Due to a large comment, the developer hasn't seen the above unfinished conditional operator. The remaining else keyword forms the else if construction with the condition below, which most likely changes the original logic.

V519 The 'ScoresPresent' variable is assigned values twice successively. Perhaps this is a mistake.
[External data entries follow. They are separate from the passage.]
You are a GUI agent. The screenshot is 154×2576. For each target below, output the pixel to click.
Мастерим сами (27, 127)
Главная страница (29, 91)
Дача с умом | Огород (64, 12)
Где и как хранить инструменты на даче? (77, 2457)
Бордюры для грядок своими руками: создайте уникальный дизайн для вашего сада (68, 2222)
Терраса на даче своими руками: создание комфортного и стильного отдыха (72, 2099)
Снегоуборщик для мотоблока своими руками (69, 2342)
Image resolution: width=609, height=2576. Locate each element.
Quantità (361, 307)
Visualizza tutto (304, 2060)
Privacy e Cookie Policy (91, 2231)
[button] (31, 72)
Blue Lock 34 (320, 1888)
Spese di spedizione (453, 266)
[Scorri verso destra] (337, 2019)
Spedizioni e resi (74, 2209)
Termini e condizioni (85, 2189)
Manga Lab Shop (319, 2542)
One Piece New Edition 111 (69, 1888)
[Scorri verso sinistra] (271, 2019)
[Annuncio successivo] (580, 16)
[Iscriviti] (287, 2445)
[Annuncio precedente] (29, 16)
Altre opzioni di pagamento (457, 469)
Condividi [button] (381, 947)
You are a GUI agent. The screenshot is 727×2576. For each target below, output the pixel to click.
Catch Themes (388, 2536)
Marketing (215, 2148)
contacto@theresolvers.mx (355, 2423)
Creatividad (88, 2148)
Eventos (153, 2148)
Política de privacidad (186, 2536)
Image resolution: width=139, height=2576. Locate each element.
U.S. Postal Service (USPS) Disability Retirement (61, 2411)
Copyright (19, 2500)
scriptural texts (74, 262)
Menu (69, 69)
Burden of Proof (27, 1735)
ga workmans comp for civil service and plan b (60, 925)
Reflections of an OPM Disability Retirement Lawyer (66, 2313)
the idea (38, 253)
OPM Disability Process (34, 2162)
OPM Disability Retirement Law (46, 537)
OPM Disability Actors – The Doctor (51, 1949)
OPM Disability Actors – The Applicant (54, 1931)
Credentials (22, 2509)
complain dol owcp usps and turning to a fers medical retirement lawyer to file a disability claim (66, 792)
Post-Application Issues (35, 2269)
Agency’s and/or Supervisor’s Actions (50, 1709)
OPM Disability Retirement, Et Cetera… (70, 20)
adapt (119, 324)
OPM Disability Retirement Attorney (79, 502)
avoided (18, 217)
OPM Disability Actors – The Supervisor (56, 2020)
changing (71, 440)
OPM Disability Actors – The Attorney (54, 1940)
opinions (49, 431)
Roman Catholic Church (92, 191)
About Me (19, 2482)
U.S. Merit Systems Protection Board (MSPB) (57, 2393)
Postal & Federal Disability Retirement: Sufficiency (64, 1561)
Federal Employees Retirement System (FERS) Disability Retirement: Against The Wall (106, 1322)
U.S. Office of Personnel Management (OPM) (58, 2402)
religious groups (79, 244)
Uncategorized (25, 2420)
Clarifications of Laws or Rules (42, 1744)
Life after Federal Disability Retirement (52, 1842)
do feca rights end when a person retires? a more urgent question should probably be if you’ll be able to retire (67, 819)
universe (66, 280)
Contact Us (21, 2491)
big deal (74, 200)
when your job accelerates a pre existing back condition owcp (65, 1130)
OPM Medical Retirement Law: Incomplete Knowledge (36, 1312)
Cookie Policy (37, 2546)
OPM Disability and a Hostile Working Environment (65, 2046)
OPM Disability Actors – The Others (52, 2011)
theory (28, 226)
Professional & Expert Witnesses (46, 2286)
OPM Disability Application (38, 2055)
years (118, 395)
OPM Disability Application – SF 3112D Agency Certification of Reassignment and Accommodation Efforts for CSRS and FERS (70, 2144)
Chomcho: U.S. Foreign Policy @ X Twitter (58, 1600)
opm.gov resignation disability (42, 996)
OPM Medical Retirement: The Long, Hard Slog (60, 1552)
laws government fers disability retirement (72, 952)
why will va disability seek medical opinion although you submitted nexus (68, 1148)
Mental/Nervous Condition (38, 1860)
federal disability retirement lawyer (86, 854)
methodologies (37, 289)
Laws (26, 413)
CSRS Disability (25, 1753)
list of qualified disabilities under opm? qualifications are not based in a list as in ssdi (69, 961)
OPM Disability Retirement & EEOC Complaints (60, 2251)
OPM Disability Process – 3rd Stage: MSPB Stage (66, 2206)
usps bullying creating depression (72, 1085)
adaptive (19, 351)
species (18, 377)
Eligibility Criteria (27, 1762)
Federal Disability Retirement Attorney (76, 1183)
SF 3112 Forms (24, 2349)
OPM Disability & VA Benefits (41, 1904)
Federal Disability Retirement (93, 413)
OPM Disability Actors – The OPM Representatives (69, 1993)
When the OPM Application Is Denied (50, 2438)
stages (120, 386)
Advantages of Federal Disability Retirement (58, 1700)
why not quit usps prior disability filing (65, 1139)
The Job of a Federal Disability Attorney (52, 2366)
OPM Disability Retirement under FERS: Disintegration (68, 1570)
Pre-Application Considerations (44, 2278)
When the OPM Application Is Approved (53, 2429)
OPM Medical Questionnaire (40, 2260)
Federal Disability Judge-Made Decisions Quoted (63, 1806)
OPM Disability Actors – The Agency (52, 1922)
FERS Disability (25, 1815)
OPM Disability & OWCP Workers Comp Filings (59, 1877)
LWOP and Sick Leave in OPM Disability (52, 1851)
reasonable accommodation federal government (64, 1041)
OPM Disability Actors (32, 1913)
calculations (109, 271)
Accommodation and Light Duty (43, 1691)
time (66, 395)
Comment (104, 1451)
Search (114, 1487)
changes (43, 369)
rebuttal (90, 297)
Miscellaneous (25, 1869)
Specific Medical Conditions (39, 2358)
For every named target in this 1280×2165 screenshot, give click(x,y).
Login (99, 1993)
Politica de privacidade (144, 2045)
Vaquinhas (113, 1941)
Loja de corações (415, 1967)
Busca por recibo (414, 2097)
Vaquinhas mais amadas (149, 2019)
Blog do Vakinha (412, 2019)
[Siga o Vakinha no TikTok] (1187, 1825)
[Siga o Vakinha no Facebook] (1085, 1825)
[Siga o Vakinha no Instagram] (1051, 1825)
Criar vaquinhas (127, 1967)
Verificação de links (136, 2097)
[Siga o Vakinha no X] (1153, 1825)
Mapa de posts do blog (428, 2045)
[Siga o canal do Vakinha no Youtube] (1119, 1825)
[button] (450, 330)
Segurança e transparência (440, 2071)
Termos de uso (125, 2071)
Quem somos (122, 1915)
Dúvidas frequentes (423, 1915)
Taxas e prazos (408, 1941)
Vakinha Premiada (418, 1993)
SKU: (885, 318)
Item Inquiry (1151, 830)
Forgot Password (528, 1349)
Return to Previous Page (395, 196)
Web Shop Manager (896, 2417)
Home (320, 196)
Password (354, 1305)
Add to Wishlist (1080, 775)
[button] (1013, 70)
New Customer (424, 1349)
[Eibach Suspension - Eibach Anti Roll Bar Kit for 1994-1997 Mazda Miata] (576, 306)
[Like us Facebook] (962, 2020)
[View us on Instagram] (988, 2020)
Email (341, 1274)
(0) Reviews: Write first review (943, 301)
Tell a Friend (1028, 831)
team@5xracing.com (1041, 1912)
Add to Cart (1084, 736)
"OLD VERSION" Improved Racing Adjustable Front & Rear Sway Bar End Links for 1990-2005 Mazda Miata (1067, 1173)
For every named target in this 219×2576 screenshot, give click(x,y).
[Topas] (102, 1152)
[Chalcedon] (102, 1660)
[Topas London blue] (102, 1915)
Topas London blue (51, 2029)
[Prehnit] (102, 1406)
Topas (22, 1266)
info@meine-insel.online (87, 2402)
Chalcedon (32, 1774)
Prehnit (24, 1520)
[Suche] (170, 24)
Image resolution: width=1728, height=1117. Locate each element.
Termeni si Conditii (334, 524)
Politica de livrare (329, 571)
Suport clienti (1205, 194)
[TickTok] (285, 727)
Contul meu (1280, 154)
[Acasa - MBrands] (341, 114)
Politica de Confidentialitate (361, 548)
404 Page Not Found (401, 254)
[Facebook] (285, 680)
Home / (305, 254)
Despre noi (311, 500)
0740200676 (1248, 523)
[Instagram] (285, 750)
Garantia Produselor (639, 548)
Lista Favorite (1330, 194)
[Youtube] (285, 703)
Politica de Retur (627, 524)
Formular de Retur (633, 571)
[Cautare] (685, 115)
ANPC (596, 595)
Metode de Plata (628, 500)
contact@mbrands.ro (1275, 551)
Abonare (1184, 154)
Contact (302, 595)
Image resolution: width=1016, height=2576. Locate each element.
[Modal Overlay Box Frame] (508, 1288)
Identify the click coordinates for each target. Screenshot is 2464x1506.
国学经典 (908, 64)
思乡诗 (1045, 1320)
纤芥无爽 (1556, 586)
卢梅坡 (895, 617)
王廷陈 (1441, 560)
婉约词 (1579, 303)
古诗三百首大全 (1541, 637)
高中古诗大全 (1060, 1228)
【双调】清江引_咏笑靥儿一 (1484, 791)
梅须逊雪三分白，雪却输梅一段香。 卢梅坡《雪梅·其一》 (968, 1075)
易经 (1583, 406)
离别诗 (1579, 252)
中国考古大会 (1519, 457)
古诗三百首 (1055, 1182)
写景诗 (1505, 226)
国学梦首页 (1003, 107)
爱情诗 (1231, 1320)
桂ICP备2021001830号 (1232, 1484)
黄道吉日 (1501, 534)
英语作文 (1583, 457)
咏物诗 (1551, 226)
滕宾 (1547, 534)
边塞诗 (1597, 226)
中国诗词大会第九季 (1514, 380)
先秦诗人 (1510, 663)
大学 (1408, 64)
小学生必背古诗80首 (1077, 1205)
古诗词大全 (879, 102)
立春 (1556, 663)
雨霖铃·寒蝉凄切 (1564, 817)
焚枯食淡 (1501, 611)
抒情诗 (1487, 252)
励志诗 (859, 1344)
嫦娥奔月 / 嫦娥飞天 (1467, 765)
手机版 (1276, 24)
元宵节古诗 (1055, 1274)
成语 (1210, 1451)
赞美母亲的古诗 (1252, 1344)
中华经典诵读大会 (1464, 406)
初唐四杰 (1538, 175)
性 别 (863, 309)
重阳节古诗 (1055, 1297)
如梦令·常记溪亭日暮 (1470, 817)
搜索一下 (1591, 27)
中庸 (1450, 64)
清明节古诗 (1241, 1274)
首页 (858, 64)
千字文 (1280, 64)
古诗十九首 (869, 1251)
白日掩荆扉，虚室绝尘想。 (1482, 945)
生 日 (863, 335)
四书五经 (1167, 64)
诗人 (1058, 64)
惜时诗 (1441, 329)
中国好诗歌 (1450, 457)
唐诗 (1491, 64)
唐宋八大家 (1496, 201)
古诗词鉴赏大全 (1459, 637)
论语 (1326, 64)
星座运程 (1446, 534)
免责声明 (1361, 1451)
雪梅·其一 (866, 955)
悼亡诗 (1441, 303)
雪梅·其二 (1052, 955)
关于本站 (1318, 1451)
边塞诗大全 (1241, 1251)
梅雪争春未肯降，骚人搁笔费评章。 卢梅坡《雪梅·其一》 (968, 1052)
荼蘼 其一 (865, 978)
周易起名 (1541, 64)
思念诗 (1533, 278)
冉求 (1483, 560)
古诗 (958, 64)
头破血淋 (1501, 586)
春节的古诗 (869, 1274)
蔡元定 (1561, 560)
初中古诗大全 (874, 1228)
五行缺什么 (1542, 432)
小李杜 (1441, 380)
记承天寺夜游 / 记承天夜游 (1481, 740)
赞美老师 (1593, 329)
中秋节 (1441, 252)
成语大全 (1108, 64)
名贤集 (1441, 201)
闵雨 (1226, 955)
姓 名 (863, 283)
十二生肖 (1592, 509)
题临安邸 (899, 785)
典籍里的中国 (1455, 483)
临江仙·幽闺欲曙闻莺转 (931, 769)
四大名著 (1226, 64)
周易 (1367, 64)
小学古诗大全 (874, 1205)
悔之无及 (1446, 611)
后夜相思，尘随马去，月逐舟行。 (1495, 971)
Check lines: 539, 541. INIT.CPP 541

bool Init_Game(int , char *[])
{
  ....
  ScoresPresent = false;
//if (CCFileClass("SCORES.MIX").Is_Available()) {
    ScoresPresent = true;
    if (!ScoreMix) {
      ScoreMix = new MixFileClass("SCORES.MIX");
      ThemeClass::Scan();
    }
//}

Another potential defect due to incomplete refactoring. Now it is unclear whether the ScoresPresent variable should be set to true or false.

Memory release errors

V611 The memory was allocated using 'new T[]' operator but was released using the 'delete' operator. Consider inspecting this code. It's probably better to use 'delete [] poke_data;'. CCDDE.CPP 410

BOOL Send_Data_To_DDE_Server (char *data, int length, int packet_type)
{
  ....
  char *poke_data = new char [length + 2*sizeof(int)]; // <=
  ....
  if(DDE_Class->Poke_Server( .... ) == FALSE) {
    CCDebugString("C&C95 - POKE failed!\n");
    DDE_Class->Close_Poke_Connection();
    delete poke_data;                                  // <=
    return (FALSE);
  }

  DDE_Class->Close_Poke_Connection();

  delete poke_data;                                    // <=

  return (TRUE);
}

The analyzer found an error related to the fact that memory can be allocated and released in incompatible ways. To free up memory allocated for an array, the delete[] operator should have been used instead of delete.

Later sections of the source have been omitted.